§ **Reading text**:
* * * * * * * * *
December 19, 2019
East Boston Times-Free Press: Pressley Takes a Tour of EBNHC Department
A week after leading a fight to secure strong investments in community health centers as part of the late Rep. Elijah Cummings’s Lower Drug Costs Now Act in the U.S. House, U.S. Congresswoman Ayanna Pressley decided to visit one community Health Center that has become a model for others across the nation.
On Monday Pressley toured East Boston Neighborhood Health Center’s (EBNHC) emergency department and then participated in a roundtable discussion with heads of the Health Center’s various departments.
Pressley, Sen. Elizabeth Warren, and Senator Bernie Sanders (I-VT) led 85 of their colleagues in sending a letter to Senate and House Leadership urging them to provide a five-year extension of the Community Health Center Fund (CHCF), the National Health Service Corps (NHSC), and the Teaching Health Center Graduate Medical Education (THCGME) program.
EBNHC and the other 51 Community Health Centers in Massachusetts provide life-saving, affordable, and patient-centered resources to over 300,000 children, people experiencing homelessness, immigrants and veterans.
Pressley, a longtime advocate for community-based health care programs and, member of the Congressional Community Health Centers Caucus, helped secure $1.6 billion in funding for the Health Center program–including $5 million to support school-based health centers earlier this year. EBNHC runs a school-based health center at East Boston High School for students that are most at risk of not having easy access to primary care and other health care needs.
“Less than two years ago, Congress voted overwhelmingly to extend and increase funding for these three public health programs as part of the Bipartisan Budget Act of 2018 and Consolidated Appropriations Act of 2018,” said Pressley and her colleagues in the letter. “Now that the deadline is upon us again, we must act to provide a five-year extension of the Community Health Center, Teaching Health Centers Graduate Medical Education, and National Health Service Corps programs. We urge you to provide strong funding increases over time. This will afford our health centers the predictability and stability they need to train and recruit providers, purchase equipment, expand services available to patients, and plan strategically to meet the current and future needs of patients.”
During the tour Pressley said growing up in Chicago community health-center emergency rooms was the first point of access for low-income residents and people of color. Pressley highlighted the fact that it was this first contact with health care professionals that led many to begin seeking and accessing health care on a regular basis.
EBNHC President and CEO Manny Lopes agreed and told Pressley that much of Eastie’s Latino population discover the Health Center through the emergency room.
“But once we get them through our doors after an emergency room visit we can put them in contact with a primary care physician and other health care services that we provide,” said Lopes. “So we want to make sure after that emergency room visit that there in follow up care and continuing care for those patients. We do a lot of outreach in the community because ultimately we don’t want that first contact to be an emergency room visit. We want residents to enroll as patients early so we can prevent situations that land people in the emergency room.”
Pressley said community health centers like EBNHC deserve to have permanent funding.
“I appreciate what you all do,” said Pressley Monday. “If you go from Cambridge the Roxbury the life expectancy drops by 30 years and that is something that can be prevented through quality health care provided by places like EBNHC. So I am very passionate for the work you all do. You are over utilized and, in my opinion, under funded. So to be able to create so many resources with limited resources is truly inspiring. EBNHC is truly the heart beat of East Boston so I just wanted to stop by and thank everyone for the work they do each and every day here.”
* * * * * * * * *
(Stored data)

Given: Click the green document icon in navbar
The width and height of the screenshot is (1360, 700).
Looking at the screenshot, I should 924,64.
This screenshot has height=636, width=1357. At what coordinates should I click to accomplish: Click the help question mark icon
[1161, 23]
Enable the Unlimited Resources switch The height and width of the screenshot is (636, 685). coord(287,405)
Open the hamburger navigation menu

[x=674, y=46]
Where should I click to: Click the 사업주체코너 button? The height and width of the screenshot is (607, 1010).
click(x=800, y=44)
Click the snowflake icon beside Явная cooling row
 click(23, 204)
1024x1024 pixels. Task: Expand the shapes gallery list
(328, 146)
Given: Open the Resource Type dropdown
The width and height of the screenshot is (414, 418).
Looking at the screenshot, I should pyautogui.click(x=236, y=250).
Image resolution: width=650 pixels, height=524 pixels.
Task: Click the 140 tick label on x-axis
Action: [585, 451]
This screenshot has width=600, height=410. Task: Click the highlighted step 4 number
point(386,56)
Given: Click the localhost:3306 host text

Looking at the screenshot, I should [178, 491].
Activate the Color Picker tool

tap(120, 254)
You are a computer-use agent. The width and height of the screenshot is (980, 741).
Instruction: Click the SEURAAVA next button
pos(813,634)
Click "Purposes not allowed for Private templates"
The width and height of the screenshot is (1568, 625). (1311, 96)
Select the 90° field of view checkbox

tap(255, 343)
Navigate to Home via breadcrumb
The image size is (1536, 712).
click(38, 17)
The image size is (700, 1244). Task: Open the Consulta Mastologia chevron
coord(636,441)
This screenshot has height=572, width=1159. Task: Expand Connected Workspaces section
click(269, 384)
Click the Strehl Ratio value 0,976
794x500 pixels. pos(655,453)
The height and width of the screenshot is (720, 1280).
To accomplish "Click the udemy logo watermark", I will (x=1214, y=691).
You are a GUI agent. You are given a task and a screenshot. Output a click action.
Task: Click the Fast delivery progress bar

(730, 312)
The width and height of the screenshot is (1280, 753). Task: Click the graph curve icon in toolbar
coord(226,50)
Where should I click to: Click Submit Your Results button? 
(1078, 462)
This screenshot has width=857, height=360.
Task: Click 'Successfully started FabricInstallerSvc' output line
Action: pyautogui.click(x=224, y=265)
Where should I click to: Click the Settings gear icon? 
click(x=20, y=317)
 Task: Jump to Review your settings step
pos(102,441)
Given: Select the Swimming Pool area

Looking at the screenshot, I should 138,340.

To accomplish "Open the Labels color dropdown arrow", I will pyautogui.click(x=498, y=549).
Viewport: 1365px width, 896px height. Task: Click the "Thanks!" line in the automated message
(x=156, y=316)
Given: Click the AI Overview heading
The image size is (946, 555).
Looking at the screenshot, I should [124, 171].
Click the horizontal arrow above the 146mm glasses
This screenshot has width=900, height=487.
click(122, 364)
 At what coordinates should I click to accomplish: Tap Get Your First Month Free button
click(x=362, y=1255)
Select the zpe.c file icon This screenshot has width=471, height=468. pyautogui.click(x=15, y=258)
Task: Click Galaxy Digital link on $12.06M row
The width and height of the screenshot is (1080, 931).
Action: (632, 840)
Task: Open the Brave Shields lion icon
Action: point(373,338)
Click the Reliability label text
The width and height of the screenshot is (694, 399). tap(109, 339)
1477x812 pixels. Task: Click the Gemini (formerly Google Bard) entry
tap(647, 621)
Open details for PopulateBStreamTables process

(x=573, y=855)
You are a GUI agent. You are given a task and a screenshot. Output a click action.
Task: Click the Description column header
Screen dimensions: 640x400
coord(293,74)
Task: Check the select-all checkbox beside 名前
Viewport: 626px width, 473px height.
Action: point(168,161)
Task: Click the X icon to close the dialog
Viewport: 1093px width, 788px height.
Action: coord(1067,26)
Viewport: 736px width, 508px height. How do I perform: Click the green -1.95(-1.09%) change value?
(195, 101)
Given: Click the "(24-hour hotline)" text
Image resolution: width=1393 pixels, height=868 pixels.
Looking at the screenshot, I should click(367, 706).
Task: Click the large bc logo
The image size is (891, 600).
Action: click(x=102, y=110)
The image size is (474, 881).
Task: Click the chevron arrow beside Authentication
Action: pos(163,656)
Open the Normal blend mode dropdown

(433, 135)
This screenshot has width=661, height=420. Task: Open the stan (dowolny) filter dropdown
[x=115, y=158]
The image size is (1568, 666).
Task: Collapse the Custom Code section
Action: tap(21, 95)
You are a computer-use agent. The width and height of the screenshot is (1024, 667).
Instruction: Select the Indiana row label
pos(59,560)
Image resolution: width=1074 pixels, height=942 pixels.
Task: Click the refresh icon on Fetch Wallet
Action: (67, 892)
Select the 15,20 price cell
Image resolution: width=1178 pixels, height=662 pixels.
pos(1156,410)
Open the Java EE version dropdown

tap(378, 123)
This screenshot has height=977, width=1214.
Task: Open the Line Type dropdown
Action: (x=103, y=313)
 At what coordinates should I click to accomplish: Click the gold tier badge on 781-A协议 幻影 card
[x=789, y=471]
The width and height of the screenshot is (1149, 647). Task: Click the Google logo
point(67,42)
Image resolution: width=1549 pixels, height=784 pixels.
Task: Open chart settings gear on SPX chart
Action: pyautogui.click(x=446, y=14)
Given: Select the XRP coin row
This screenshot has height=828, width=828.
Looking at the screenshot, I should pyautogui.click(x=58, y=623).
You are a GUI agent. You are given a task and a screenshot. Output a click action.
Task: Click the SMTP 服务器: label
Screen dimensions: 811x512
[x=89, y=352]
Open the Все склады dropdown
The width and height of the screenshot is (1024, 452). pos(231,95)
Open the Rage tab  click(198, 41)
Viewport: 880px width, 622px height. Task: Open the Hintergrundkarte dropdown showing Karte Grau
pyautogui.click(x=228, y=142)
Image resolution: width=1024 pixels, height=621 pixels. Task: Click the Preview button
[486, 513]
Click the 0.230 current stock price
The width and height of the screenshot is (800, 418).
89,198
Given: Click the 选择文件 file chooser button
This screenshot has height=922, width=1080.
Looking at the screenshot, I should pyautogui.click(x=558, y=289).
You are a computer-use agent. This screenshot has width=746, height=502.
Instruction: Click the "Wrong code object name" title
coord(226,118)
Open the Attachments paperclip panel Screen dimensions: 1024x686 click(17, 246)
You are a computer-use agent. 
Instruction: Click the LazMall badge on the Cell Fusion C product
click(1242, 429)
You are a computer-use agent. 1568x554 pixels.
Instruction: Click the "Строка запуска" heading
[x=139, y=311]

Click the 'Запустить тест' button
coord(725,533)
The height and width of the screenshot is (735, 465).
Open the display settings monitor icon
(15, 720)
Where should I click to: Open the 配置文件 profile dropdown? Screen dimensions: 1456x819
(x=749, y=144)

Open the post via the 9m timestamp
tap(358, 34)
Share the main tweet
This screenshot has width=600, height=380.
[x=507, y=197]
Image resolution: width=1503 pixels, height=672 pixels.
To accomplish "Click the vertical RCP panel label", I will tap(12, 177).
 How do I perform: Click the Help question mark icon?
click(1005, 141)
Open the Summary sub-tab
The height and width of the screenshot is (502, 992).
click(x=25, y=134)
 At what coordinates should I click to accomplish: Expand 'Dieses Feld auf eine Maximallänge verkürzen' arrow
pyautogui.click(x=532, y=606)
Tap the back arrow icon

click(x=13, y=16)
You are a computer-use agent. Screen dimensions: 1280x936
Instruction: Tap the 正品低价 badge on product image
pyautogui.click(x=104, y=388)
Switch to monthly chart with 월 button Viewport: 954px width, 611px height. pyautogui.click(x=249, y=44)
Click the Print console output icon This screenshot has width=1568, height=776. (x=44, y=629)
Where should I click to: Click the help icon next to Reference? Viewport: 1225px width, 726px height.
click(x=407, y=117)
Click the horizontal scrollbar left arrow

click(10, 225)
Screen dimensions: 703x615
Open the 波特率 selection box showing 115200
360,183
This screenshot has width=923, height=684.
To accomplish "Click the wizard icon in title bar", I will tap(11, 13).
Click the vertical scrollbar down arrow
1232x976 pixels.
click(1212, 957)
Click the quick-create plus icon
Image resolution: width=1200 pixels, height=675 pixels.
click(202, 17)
* * * * * * * * *
§ **What is needed**: Quote the passage of the health center article from "EBNHC and the" to "health care needs." word for word.

§ **Response to this task**:
EBNHC and the other 51 Community Health Centers in Massachusetts provide life-saving, affordable, and patient-centered resources to over 300,000 children, people experiencing homelessness, immigrants and veterans.
Pressley, a longtime advocate for community-based health care programs and, member of the Congressional Community Health Centers Caucus, helped secure $1.6 billion in funding for the Health Center program–including $5 million to support school-based health centers earlier this year. EBNHC runs a school-based health center at East Boston High School for students that are most at risk of not having easy access to primary care and other health care needs.